If these measures are not undertaken, then the grip of vaccine hesitancy will persist. The detriments of an under-vaccinated population have recently been spotlighted in lieu of the most recent measles outbreak and reinforce the need for instituted change. In the decade before 1963, the year the measles vaccine was introduced, it is estimated that 3 to 4 million people in the United States contracted measles each year, 500 of which died from the disease annually [4]. In the year 2000, measles was declared eliminated. Since then, a slight enough decrease in measles vaccine administration has resulted in cases such as the 2014 Disneyland outbreak and the current national outbreak.
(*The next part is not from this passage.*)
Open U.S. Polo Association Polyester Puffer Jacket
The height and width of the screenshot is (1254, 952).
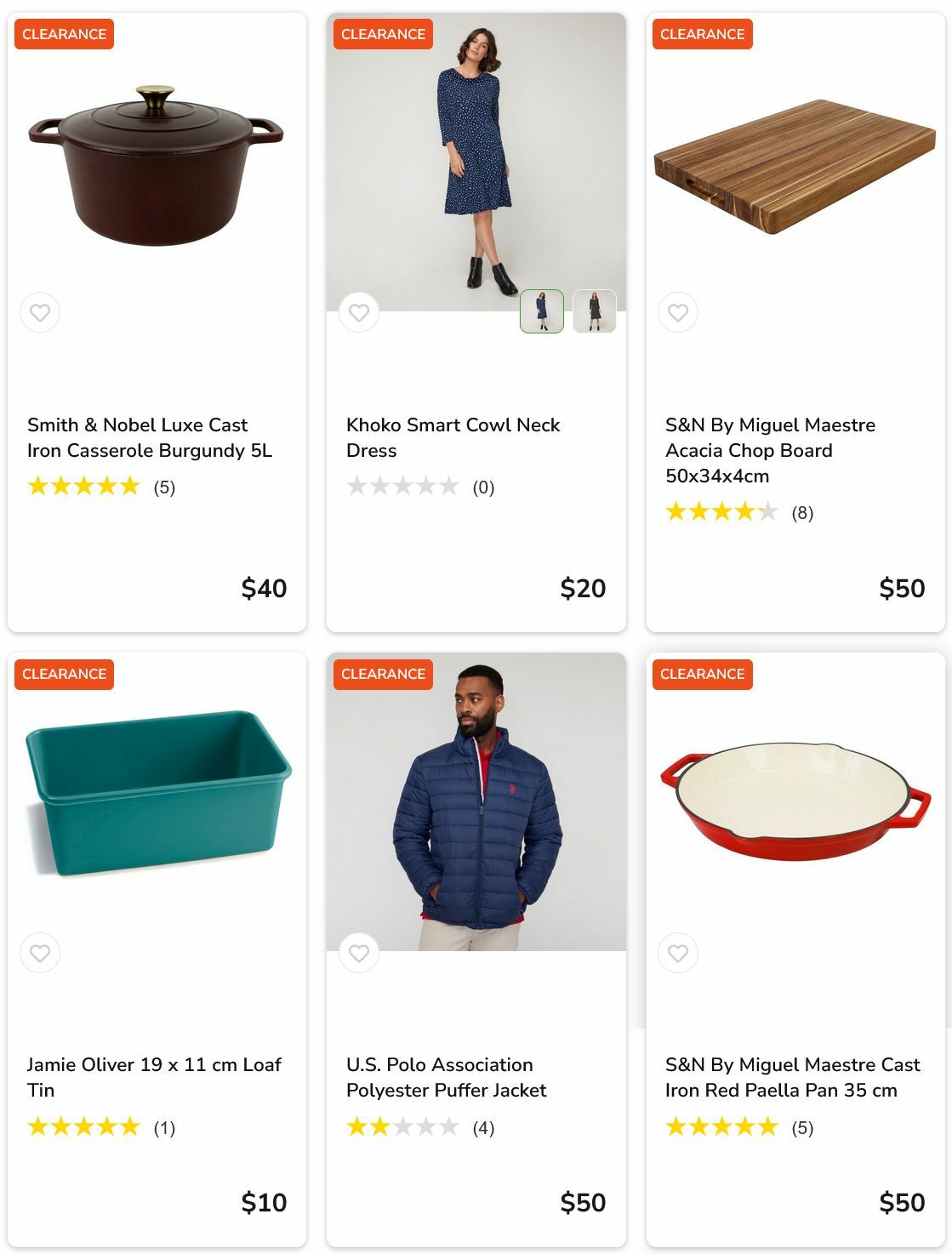click(446, 1077)
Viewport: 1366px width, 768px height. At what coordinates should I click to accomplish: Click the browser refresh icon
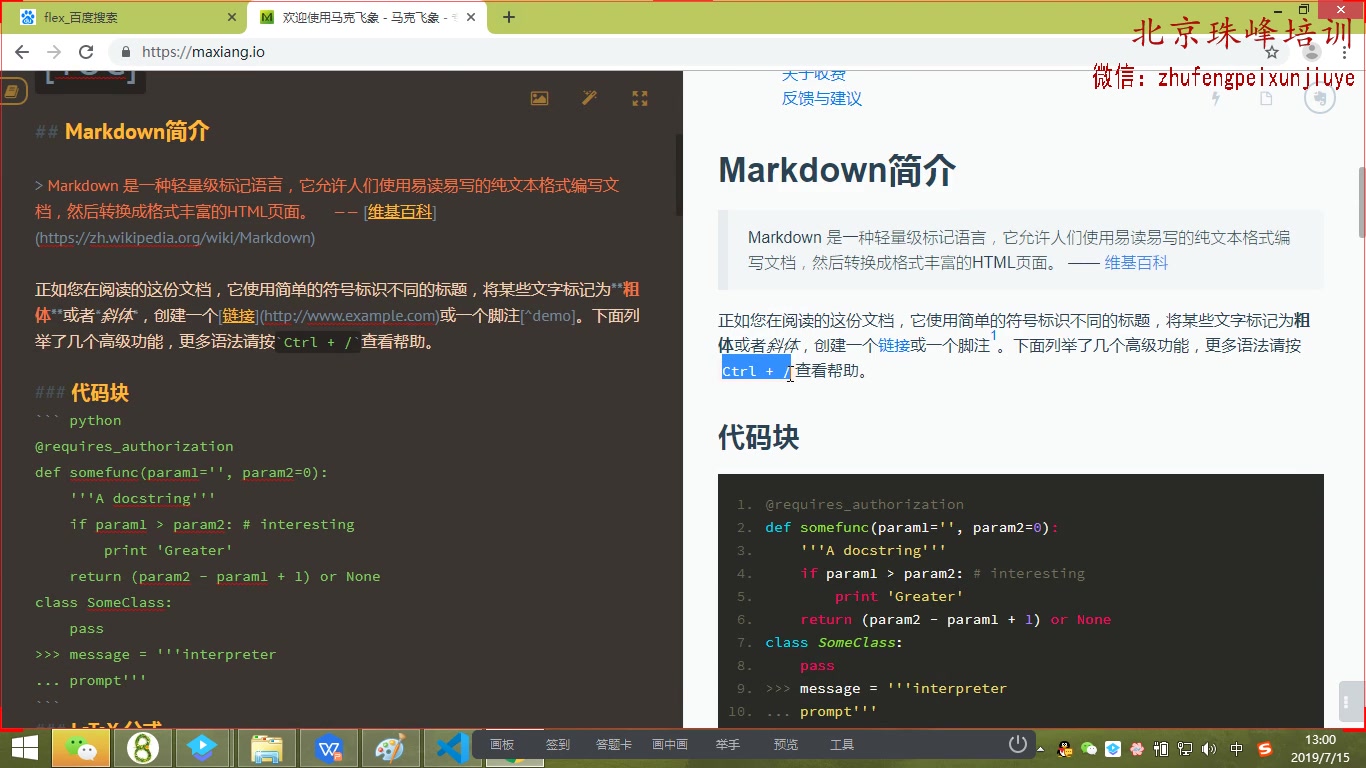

A disease thought to be eliminated is now reemerging, and those who are not vaccinated have the highest risk of infection [3].As determined in the Disneyland outbreak, and as will likely be the case in the current outbreak, the immensely high degree of international travel puts the United States and essentially every other country at risk of cross contamination from areas of low vaccination and high disease prevalence. Without sufficiently high levels of immunization, there is no other way to effectively resist many vaccine-preventable infections.
By inhabiting a progressing global society, the necessity of vaccination becomes increasingly clear. Fear of minimal threats that vaccines pose must be mitigated through rational discourse to promote their near-universal usage. The much-needed shift in mentality of a select portion of the public can only be achieved through interdisciplinary cooperation. By having all tendrils of government, health, education, and research extend toward public perception of vaccination, appropriate levels of immunity can be reached at a community level and individual lives can be saved.
References
- US Department of Health and Human Services. Centers for Disease Control and Prevention (2011). Ten Great Public Health Achievements. Atlanta.
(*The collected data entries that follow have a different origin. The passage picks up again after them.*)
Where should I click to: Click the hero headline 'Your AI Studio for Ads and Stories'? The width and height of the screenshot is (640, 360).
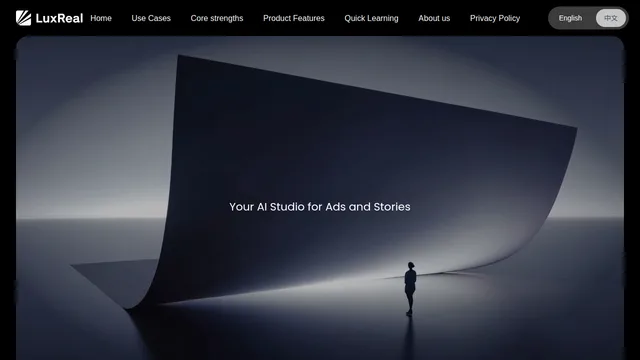(x=320, y=207)
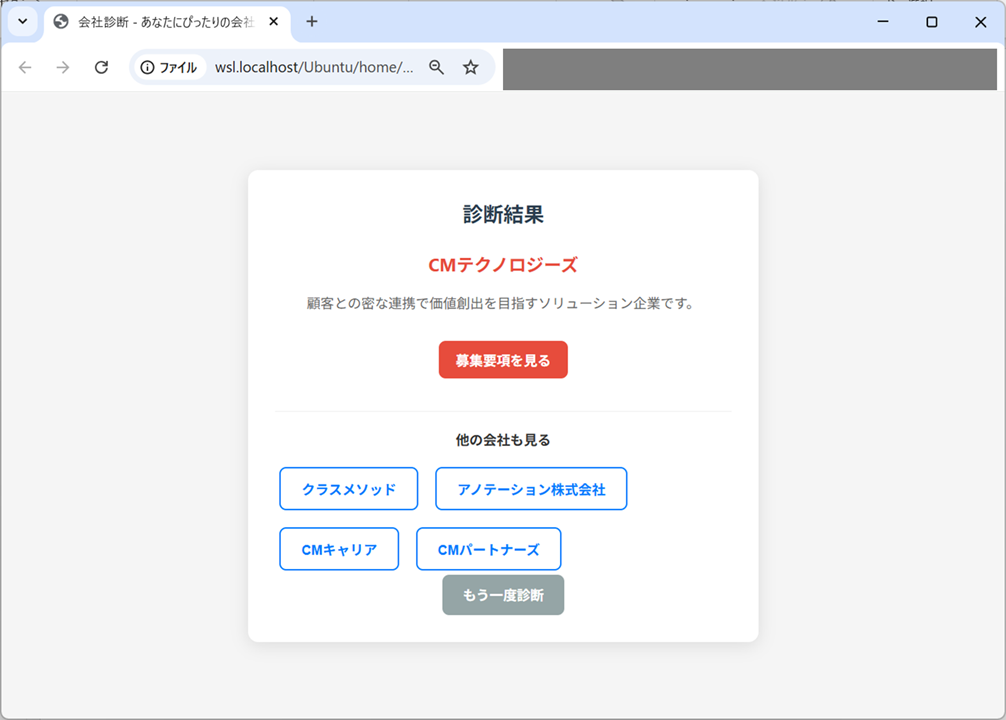Image resolution: width=1006 pixels, height=720 pixels.
Task: Bookmark this page with the star icon
Action: pos(470,68)
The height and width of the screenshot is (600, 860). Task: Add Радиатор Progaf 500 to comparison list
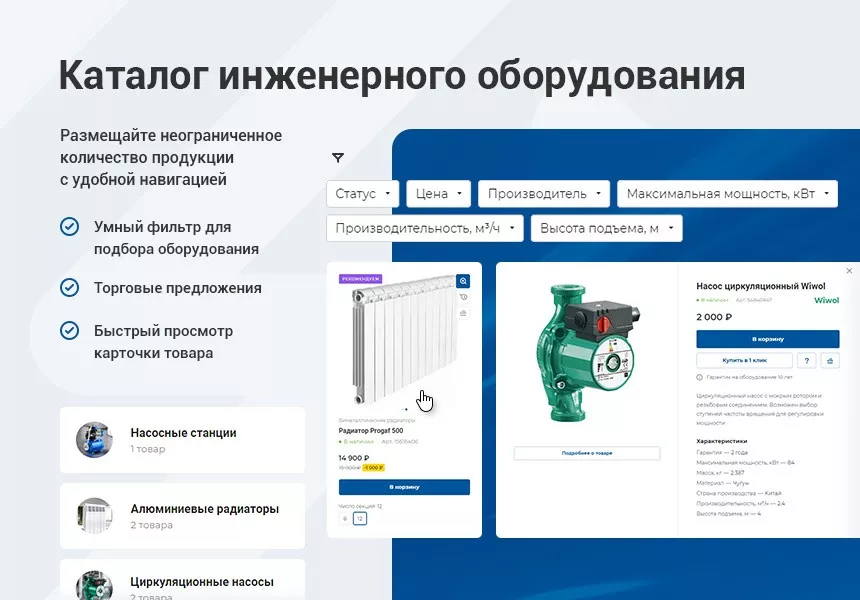click(x=462, y=313)
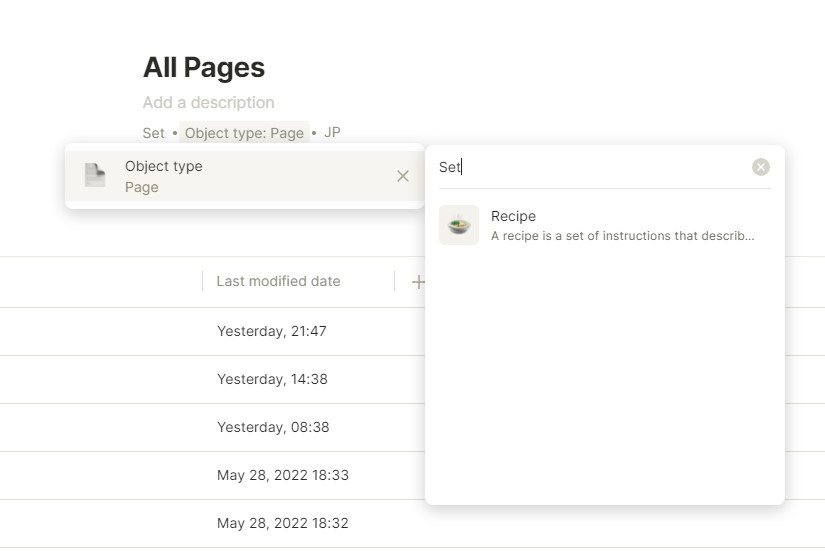Click the JP creator label
Viewport: 825px width, 551px height.
pos(332,133)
- Wheeler M. and Buttenheim A. Parental vaccine concerns, information source, and choice of alternative immunization schedules. Hum Vaccin Immunother. 2013 Aug 1; 9(8): 1782-1789.
- Jones, M 2017, Vaccine Refusal and Public Health, presentation, Wednesday Nite @ the Lab, University of Wisconsin- Madison, delivered September 27, 2017.
- US Department of Health and Human Services. Centers for Disease Control and Prevention (2018). Measles (Rubeola). Atlanta.